Records from a data collection -
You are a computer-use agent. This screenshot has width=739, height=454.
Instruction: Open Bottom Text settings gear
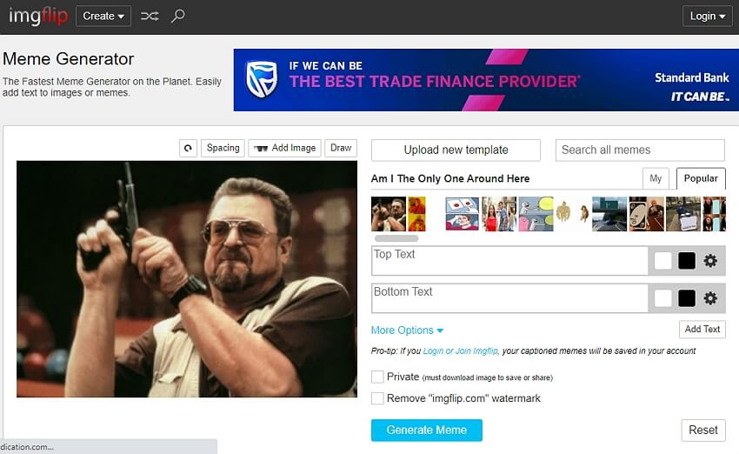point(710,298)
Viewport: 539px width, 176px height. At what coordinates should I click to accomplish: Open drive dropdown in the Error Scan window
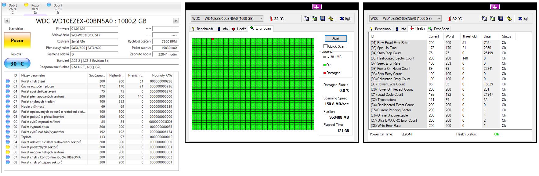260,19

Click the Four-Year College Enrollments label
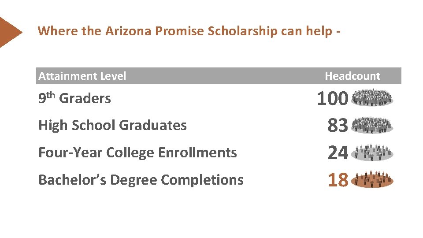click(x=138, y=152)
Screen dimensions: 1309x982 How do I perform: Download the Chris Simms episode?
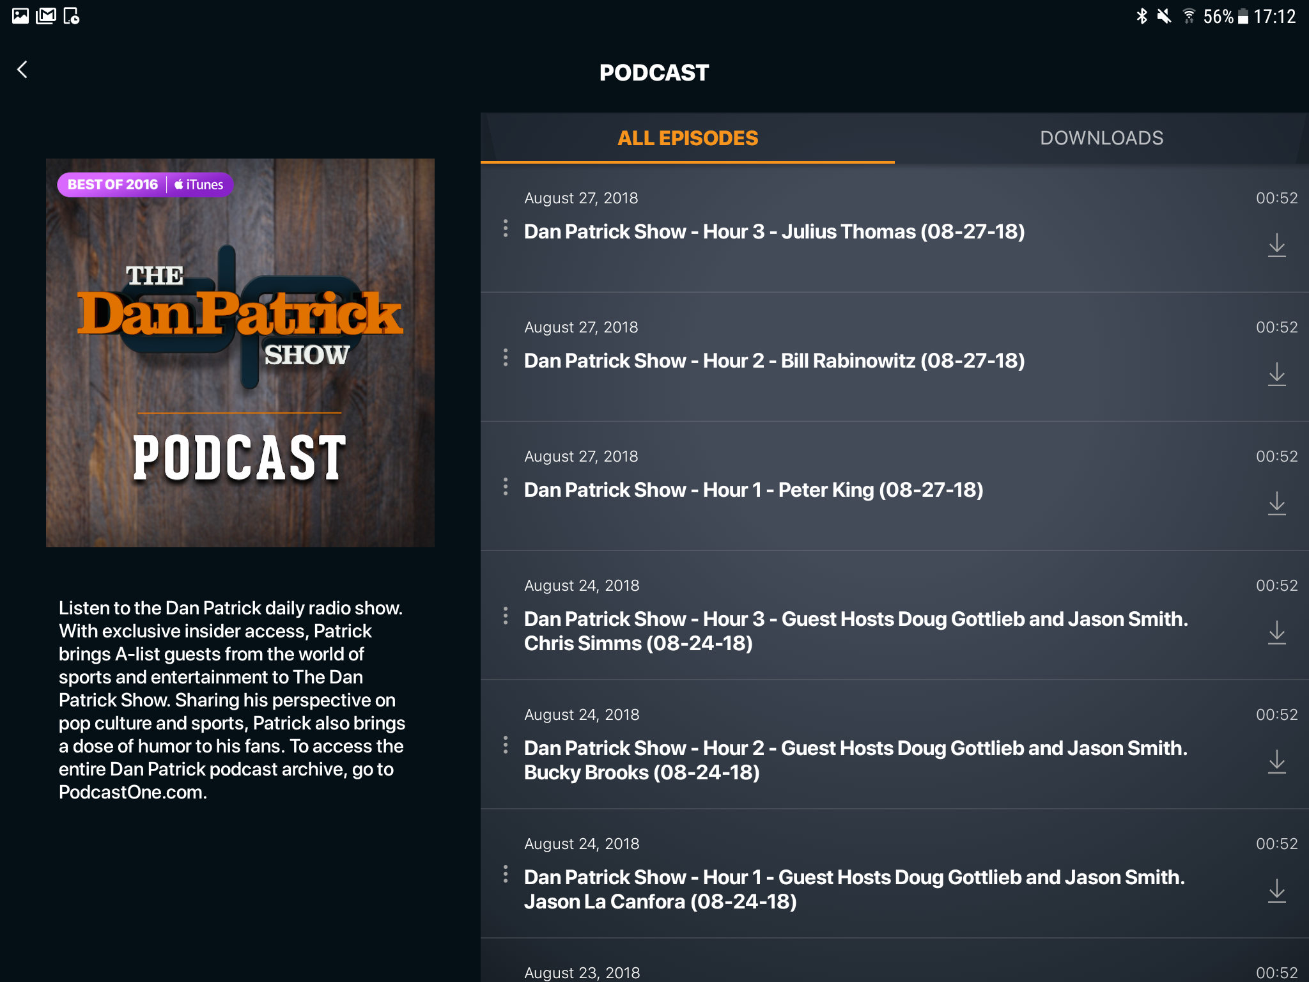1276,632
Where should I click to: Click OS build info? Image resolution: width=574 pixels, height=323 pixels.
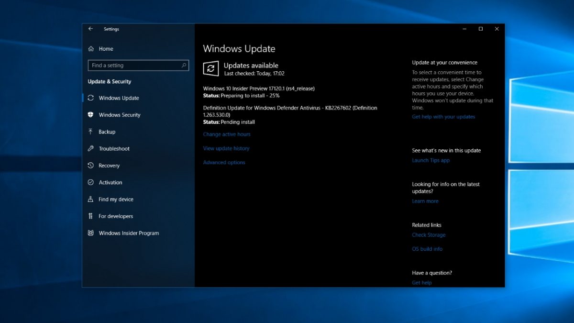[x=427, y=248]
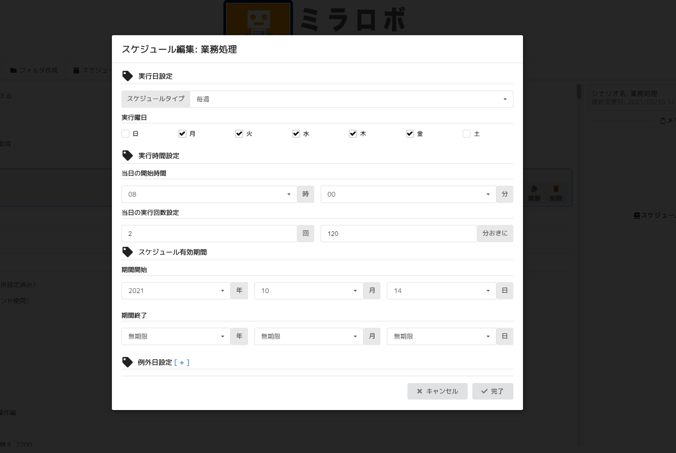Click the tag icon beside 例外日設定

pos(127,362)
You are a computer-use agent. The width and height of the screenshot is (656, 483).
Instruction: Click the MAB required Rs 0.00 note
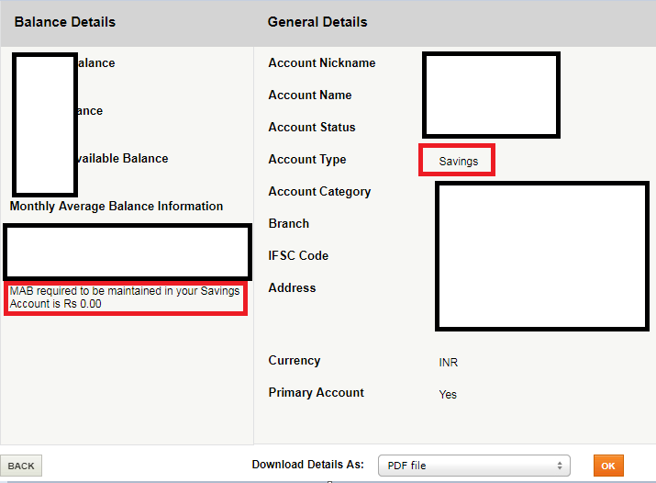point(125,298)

--

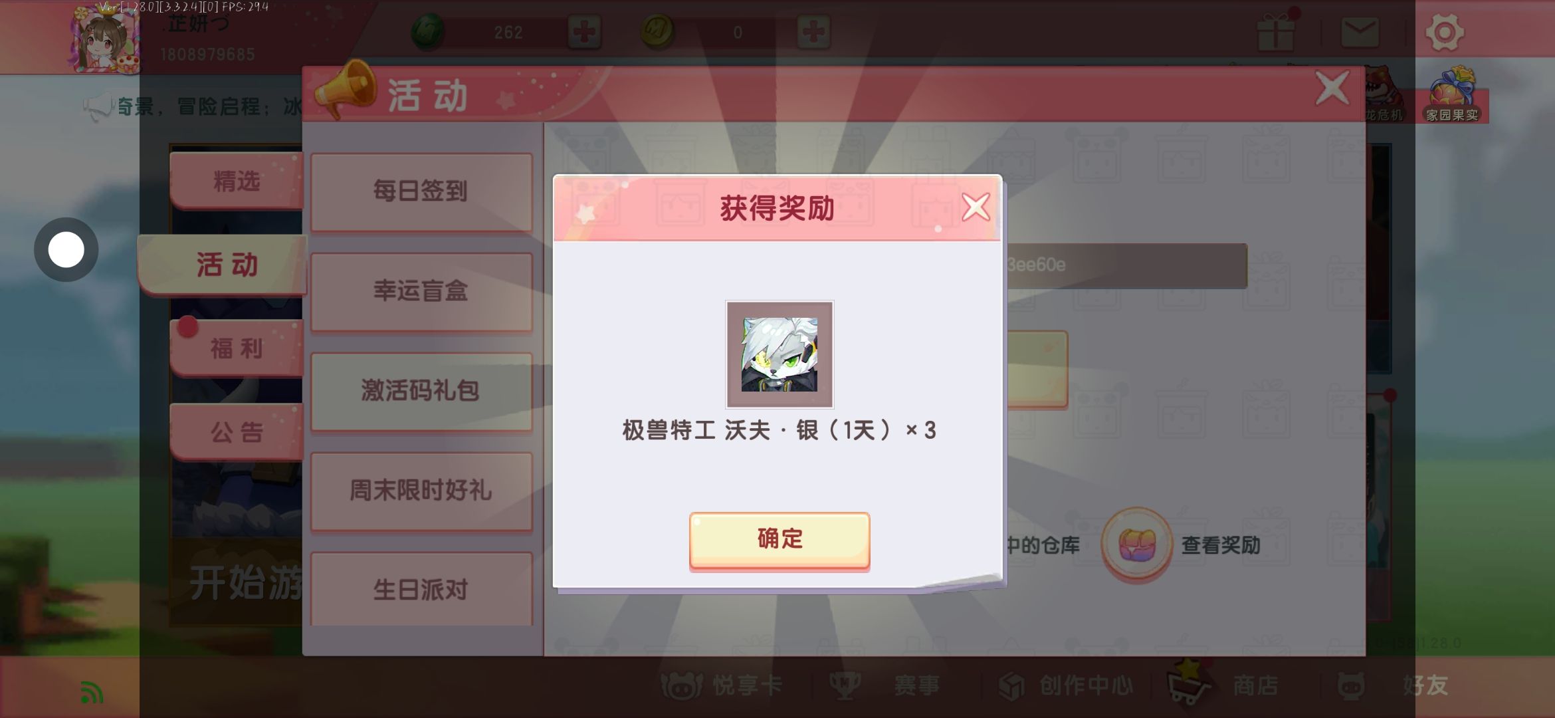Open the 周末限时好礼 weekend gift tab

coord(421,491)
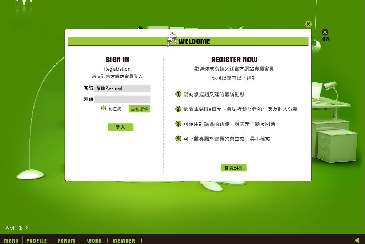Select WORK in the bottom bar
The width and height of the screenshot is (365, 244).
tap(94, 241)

* * *

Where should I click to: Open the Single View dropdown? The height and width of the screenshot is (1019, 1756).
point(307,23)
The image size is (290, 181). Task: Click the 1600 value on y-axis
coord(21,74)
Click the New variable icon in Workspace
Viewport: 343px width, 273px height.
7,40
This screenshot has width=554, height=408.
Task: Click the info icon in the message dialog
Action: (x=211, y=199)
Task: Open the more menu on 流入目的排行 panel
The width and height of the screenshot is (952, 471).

EXERCISE -
Repeat the lines from the one containing "Viewport: 539px width, 176px" through the one containing "point(125,298)", both included, renaming "Instruction" to "Command" and changing nothing else. Leave the pictures out.

ANSWER TO THIS TASK -
Viewport: 539px width, 176px height. At what coordinates should I click to accomplish: Open drive dropdown in the Error Scan window
260,19

Click the Four-Year College Enrollments label
click(x=138, y=152)
Screen dimensions: 1309x982 How do I perform: Download the Chris Simms episode?
1276,632
Where should I click to: Click OS build info? Image resolution: width=574 pixels, height=323 pixels.
[x=427, y=248]
Click the tag icon beside 例外日設定

pos(127,362)
You are a computer-use agent. The width and height of the screenshot is (656, 483).
Command: Click the MAB required Rs 0.00 note
point(125,298)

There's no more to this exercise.